On May 28, 2011, at 9:48 AM, Andre van Tonder wrote:

> On Fri, 27 May 2011, Jay Reynolds Freeman wrote:
>> the files that contain module definitions, and implement "module"
>> as syntax that creates some kind of a functional object that responds
>> appropriately to "import" with the various <import set>s.   That looks
>> like a real mess to do, but I will take your (collective) word that the
>> R6 module syntax is worth it for the sake of separately compiled
>> Scheme implementations.
> Even interpreters have needs to load libraries of bindings, either
> system bindings (say, the usual R5RS bindings) or user libraries,
> while NOT exposing auxiliary bindings to the user. It is mostly possible to do this hiding of
> auxiliary bindings with LET(REC(*)) or LET(REC)-SYNTAX, but this is
> usually very awkward for large libraries since this is really not what
> these primitives are meant for.

Precisely.  What is likely going to be a mess is implementing syntax for
"module", et cetera, to hide auxiliary bindings without the user having to
go to the trouble to write the letrecs  et cetera.

> What I am trying to say is that modules are primarily for managing,
> hiding, and exposing bindings, to build programs in a compositional
> manner.  This is just as important if your system is interpreted.
> This has nothing to do with separate compilation.

I agree completely; the problem is doing it!  Wraith Scheme has no concept
of separate compilation or of a precompiled file (such as a library) which
can be loaded as such into a runtime environment.  (Wraith Scheme does
use world files, which are in essence snapshots of a complete run-time
environment, whose loading completely overwrites the current environment
and restarts the one represented by the saved world; you can't load one
world into another, you can only overwrite one world with another.)

The way you get executable code in Wraith Scheme is:

    (1) Load *source* code, thereby straightforwardly creating 
          unoptimized S-expressions that will take a whole lot of
          time and effort for the "eval" part of the read/eval/print
          loop to deal with.  (All "load" does in Wraith Scheme is
          deliver the file to be loaded to the top-level read/eval/print
          loop, and all the reader does is parse S-expressions
          syntactically and deliver the result to the "eval" part of the
          loop, *within* the top-level environment.)

    (2) Optionally, and with a couple of optional extra optimizations,
          transform the S-expressions from (1) into more optimized forms
          that take less time when processed by the "eval" part of the
          read/eval/print loop.  This transformation is what Wraith
          Scheme's compiler does: It works S-expression to S-expression,
          *within* the interpreted environment.

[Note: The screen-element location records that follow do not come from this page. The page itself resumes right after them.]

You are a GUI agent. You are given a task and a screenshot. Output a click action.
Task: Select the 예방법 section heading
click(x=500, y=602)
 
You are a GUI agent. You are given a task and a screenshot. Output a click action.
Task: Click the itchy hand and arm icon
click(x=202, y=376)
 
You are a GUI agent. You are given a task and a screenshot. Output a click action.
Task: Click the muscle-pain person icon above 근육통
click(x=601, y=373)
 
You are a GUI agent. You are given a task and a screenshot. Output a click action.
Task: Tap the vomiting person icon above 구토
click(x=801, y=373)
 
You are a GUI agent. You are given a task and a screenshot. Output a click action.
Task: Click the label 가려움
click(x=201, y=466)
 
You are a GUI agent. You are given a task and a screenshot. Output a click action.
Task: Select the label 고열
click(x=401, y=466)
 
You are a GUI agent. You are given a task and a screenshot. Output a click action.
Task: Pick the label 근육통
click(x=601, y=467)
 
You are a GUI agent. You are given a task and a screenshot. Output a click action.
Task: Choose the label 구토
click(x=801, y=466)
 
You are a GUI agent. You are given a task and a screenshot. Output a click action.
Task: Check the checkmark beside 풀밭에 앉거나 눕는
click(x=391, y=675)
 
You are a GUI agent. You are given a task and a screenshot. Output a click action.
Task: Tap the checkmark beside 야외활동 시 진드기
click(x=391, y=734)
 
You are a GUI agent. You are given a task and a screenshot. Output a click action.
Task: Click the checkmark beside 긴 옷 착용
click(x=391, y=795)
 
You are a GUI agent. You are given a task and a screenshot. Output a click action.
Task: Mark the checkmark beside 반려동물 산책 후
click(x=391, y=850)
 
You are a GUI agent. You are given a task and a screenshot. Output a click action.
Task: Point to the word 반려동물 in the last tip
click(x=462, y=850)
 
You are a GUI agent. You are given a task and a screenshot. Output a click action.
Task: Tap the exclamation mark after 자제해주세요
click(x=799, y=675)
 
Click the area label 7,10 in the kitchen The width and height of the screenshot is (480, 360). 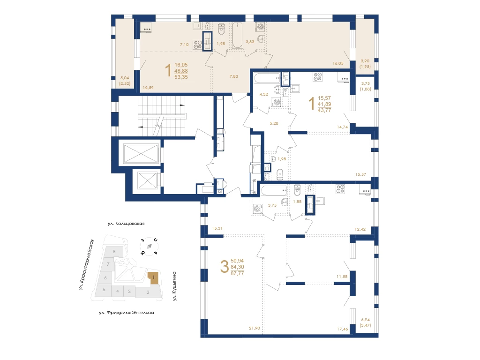tap(184, 45)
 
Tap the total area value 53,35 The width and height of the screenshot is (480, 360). tap(181, 77)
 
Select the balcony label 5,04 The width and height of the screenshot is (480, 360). tap(125, 78)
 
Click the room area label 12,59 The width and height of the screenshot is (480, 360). tap(148, 88)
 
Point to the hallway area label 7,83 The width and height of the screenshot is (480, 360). tap(233, 76)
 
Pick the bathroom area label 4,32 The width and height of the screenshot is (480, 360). tap(263, 94)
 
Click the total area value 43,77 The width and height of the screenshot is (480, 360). tap(324, 111)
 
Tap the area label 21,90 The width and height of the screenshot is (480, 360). tap(255, 328)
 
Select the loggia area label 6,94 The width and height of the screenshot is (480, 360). tap(365, 320)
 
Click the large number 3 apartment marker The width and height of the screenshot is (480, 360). tap(225, 267)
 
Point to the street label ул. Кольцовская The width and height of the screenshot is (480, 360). tap(126, 224)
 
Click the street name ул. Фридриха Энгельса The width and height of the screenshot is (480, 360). tap(127, 313)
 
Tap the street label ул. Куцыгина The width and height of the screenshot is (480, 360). tap(174, 286)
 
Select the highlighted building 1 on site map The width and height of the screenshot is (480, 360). tap(153, 278)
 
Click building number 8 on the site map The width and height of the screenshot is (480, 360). tap(114, 252)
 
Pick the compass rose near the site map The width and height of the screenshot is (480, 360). tap(149, 246)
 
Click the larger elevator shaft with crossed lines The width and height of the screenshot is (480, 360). tap(141, 153)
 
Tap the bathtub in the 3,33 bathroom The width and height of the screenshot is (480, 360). tap(237, 36)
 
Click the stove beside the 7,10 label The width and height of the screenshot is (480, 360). tap(197, 45)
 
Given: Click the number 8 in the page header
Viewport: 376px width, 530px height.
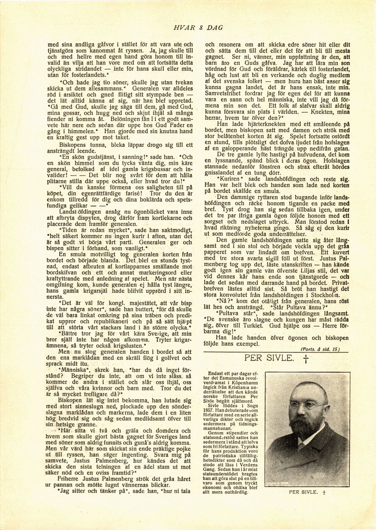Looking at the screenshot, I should [x=201, y=27].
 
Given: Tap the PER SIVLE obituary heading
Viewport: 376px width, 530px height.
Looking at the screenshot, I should [x=269, y=358].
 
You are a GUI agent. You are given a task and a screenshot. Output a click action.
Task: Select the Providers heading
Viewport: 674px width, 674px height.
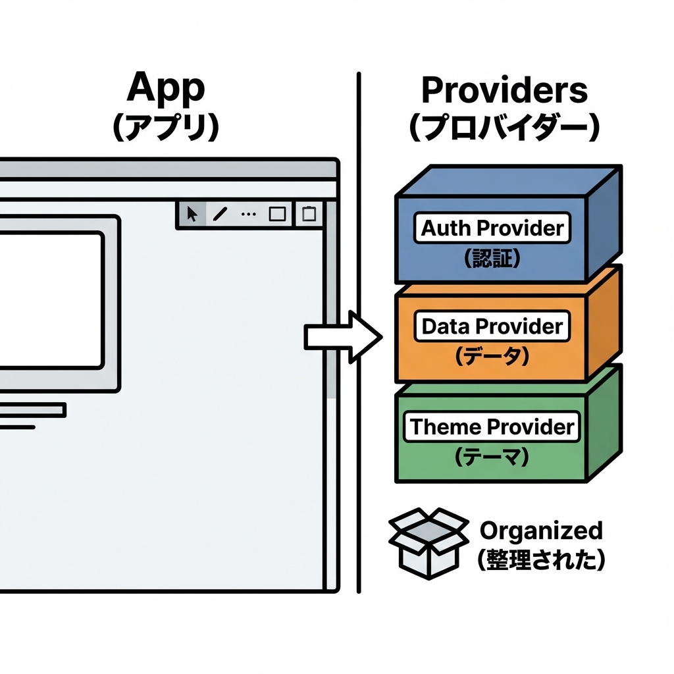coord(504,90)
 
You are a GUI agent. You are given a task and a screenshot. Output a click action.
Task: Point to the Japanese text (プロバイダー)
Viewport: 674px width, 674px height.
coord(504,128)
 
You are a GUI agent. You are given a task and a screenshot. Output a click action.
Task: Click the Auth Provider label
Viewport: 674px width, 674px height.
coord(493,228)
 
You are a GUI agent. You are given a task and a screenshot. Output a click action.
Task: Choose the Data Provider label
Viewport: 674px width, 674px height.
coord(492,326)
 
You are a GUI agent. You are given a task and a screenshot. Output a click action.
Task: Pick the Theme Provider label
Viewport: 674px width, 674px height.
coord(492,427)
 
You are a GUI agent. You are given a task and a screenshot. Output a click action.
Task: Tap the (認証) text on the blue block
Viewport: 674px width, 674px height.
coord(492,257)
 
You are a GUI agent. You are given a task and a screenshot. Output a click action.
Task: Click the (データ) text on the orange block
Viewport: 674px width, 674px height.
coord(492,356)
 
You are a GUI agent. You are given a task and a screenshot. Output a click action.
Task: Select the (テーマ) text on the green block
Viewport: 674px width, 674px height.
coord(492,456)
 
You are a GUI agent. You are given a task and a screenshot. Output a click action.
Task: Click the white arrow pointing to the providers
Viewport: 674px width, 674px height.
coord(342,337)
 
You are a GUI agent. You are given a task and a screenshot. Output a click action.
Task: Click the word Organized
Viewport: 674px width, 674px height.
coord(541,531)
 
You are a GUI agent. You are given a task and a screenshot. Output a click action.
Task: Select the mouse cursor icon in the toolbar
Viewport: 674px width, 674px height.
coord(192,214)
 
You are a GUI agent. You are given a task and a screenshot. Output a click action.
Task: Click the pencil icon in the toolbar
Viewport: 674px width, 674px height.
coord(220,214)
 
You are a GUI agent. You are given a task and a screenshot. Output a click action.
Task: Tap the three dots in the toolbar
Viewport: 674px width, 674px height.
coord(248,214)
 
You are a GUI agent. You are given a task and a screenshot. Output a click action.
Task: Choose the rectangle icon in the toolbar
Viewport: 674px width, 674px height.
coord(277,214)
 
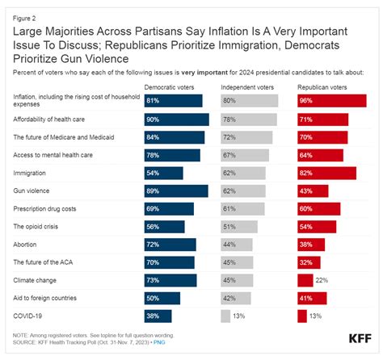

There are only two ways for Wraith Scheme to capture code that 
has in any sense been modularized: 

    (A) Include source code for what is to be captured into the source
          files loaded in (1) above, or

    (B) Load into the run-time environment something that represents
          the module, and provide syntax for extracting bindings from it;
          (and by all means hide any auxiliary bindings used in whatever
          loaded entity represents the module).

Implementing syntax so that the "eval" part of the REPL will handle
"module" so as to hide internal bindings, is precisely the mess -- er,
let's be optimistic, the challenge that I am anticipating.

Incidentally, the way Wraith Scheme / Pixie Scheme III get their
initial bindings -- system / R5 -- is by loading a world provided by
me that has all of those bindings already in it.  Users can create
saved worlds of their own with additional bindings in them, but
each such saved world is necessarily a descendant of the original
world that I provide, and so has all the original bindings in it as
well, unless of course the user has overwritten some of them.